# WHAT THE TASK REQUIRES:
Look for the string "entry" in the data below, and copy each line that holds it.
*** Opening of EXTRACTED RECORDS ***
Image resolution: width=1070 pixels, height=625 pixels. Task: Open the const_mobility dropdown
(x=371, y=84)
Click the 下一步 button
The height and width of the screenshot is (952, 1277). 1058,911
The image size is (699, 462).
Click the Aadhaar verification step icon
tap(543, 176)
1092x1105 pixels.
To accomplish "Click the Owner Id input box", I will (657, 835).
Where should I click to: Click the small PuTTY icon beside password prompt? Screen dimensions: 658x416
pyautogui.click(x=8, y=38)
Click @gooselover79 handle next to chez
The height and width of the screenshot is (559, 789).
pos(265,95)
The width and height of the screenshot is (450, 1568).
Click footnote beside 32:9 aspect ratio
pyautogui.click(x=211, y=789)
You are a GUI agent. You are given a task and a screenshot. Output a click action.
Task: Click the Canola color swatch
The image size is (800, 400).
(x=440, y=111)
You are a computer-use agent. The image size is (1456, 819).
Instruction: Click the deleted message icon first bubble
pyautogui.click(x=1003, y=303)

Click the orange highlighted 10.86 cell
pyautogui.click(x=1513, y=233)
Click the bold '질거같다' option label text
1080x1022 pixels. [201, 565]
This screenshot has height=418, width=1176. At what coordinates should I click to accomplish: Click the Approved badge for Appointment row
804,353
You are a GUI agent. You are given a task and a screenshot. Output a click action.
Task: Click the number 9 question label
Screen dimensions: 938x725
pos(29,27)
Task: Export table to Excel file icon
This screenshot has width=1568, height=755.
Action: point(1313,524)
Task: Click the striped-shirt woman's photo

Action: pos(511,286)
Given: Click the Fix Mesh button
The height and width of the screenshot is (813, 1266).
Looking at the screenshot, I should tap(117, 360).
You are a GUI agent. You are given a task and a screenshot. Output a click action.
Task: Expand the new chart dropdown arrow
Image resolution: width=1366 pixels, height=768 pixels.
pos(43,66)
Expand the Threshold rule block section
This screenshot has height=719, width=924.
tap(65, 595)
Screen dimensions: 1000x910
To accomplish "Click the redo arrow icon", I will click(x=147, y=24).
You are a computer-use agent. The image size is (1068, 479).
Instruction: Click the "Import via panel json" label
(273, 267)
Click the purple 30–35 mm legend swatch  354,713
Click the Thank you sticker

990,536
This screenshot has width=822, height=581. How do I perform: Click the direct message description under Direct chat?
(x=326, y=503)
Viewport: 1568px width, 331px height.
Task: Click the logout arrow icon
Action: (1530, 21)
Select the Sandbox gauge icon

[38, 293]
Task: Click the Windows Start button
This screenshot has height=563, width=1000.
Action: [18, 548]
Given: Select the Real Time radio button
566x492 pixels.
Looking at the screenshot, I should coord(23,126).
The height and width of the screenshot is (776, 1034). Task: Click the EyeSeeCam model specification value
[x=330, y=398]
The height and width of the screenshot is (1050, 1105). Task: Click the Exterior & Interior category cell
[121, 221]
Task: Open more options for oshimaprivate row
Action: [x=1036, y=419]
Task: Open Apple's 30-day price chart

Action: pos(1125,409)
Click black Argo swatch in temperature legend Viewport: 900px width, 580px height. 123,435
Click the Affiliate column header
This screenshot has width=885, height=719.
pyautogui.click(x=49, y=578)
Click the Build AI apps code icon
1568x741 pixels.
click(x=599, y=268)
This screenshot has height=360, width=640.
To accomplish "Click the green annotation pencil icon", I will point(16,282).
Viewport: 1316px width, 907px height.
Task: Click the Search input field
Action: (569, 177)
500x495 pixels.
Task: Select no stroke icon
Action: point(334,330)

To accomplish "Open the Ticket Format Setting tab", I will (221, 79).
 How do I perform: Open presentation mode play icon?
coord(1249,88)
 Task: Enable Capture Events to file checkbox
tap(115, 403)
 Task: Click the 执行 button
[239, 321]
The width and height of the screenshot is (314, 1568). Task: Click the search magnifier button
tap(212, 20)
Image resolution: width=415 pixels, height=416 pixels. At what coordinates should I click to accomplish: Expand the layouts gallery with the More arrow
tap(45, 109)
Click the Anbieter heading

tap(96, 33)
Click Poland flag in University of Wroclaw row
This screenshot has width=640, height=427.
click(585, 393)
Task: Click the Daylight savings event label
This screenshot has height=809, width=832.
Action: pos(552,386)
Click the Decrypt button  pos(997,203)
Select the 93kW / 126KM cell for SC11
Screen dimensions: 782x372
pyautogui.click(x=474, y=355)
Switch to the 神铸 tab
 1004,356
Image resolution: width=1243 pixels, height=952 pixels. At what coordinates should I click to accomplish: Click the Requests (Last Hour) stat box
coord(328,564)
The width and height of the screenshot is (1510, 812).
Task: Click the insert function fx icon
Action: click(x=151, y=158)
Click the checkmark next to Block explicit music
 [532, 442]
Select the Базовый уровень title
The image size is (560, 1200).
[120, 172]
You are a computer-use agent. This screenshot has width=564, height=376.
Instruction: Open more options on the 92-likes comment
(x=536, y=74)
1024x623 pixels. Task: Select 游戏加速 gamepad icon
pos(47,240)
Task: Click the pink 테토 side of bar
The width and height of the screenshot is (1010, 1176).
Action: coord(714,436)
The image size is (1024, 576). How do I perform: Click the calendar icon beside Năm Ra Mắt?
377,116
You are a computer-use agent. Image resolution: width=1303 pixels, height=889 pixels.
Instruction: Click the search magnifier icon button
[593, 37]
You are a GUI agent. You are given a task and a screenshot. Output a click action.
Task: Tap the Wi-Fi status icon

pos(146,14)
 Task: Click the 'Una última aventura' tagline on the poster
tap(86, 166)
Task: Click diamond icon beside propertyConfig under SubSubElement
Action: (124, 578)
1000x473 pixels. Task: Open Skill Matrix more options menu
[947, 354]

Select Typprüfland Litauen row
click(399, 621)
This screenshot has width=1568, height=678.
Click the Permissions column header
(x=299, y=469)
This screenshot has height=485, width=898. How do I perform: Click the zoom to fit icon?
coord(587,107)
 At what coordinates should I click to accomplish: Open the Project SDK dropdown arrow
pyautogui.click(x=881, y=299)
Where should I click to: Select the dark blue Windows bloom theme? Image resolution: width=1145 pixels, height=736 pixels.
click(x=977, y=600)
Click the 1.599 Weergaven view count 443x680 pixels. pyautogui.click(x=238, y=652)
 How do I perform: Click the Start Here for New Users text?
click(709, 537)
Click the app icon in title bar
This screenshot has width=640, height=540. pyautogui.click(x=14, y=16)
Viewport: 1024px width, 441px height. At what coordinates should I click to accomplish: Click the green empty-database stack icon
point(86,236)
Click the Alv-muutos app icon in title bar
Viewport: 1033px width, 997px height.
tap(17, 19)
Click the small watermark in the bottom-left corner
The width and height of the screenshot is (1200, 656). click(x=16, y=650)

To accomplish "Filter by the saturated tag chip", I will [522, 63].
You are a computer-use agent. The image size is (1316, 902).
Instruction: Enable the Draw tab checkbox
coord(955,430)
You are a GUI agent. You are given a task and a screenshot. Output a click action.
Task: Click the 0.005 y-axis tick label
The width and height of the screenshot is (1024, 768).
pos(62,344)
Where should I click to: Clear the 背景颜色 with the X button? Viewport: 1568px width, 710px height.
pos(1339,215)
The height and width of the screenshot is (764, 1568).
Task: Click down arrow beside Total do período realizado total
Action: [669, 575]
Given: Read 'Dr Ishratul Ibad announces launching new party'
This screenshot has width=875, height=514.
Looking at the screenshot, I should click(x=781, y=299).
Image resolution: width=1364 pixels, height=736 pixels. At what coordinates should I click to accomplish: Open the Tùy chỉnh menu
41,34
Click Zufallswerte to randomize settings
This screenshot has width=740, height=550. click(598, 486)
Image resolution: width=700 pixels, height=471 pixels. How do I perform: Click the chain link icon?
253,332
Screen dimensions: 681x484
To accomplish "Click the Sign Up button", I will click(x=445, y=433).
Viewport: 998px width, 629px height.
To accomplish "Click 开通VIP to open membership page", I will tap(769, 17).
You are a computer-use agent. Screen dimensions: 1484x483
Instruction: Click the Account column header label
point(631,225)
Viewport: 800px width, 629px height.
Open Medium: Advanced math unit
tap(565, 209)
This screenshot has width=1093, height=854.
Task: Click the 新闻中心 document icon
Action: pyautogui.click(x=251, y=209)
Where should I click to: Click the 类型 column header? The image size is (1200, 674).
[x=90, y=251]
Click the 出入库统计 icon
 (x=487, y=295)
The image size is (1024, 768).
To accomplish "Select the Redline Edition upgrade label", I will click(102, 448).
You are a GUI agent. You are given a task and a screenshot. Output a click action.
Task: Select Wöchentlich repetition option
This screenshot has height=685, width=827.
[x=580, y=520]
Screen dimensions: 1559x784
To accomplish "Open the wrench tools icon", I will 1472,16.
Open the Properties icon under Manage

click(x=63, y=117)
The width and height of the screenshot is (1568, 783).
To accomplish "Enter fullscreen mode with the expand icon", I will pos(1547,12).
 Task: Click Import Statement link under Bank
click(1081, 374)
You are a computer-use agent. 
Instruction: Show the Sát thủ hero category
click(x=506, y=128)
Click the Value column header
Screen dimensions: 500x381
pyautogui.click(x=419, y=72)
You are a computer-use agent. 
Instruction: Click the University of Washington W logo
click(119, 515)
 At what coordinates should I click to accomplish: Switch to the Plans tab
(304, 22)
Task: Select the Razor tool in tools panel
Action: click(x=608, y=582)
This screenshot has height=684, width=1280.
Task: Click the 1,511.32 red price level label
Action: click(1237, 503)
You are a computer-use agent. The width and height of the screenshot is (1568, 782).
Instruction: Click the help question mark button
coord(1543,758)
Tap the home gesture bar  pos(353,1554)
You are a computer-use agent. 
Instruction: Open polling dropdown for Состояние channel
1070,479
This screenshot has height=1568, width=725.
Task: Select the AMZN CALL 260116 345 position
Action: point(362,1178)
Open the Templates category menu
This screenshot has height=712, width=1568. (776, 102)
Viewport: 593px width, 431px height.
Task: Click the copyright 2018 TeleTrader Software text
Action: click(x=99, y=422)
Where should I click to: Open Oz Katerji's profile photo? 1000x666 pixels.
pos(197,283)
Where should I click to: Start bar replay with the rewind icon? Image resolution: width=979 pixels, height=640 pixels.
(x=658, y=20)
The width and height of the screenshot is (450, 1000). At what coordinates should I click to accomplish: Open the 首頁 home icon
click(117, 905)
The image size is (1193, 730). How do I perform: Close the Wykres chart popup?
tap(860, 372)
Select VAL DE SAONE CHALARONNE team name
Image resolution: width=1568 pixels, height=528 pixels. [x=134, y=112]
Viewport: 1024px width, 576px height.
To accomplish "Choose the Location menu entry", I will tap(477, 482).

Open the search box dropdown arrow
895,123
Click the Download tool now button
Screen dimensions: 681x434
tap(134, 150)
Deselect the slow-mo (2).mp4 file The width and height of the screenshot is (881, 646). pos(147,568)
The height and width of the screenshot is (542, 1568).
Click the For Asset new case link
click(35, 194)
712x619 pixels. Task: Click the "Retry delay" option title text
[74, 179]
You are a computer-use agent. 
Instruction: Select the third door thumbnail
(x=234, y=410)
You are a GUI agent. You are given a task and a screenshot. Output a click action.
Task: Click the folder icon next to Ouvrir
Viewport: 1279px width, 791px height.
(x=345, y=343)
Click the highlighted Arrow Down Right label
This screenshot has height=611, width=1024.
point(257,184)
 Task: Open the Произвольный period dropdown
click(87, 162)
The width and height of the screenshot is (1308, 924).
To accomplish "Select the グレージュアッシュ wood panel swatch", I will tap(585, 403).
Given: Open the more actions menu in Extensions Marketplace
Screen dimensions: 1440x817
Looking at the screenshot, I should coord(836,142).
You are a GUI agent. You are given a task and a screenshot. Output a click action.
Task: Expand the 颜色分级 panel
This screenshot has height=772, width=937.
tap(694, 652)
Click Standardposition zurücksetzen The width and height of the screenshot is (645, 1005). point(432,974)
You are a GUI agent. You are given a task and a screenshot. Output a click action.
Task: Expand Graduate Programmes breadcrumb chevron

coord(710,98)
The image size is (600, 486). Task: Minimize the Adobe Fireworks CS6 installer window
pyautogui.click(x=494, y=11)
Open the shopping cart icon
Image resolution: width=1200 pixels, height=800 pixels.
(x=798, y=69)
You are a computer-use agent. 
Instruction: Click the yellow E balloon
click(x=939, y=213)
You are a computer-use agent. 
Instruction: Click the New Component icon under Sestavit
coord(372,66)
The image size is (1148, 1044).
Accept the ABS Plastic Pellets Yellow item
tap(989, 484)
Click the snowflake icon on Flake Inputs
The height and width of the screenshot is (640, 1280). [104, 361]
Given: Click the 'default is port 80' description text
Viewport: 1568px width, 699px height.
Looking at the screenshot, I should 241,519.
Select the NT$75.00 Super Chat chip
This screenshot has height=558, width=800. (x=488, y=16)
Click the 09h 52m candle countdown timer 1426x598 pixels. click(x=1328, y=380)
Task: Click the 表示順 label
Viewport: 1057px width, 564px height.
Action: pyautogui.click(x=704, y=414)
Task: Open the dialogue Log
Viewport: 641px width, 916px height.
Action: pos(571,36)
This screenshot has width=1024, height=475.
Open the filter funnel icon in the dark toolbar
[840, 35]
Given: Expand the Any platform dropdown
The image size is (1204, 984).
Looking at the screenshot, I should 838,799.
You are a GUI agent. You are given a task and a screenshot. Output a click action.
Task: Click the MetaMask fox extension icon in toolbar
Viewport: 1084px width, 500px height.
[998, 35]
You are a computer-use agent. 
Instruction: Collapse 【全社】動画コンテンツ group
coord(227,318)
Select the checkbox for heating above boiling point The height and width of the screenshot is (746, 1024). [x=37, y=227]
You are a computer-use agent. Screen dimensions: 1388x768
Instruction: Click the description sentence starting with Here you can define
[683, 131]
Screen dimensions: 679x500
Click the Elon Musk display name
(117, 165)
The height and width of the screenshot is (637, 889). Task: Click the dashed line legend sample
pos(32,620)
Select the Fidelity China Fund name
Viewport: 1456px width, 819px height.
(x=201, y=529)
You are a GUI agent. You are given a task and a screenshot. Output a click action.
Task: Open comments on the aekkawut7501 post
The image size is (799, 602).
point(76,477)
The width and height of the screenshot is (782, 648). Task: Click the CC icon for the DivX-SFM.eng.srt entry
*** Close of EXTRACTED RECORDS ***
# ANSWER TO THIS TASK:
To accomplish "Choose the Location menu entry", I will tap(477, 482).
The width and height of the screenshot is (782, 648). Task: Click the CC icon for the DivX-SFM.eng.srt entry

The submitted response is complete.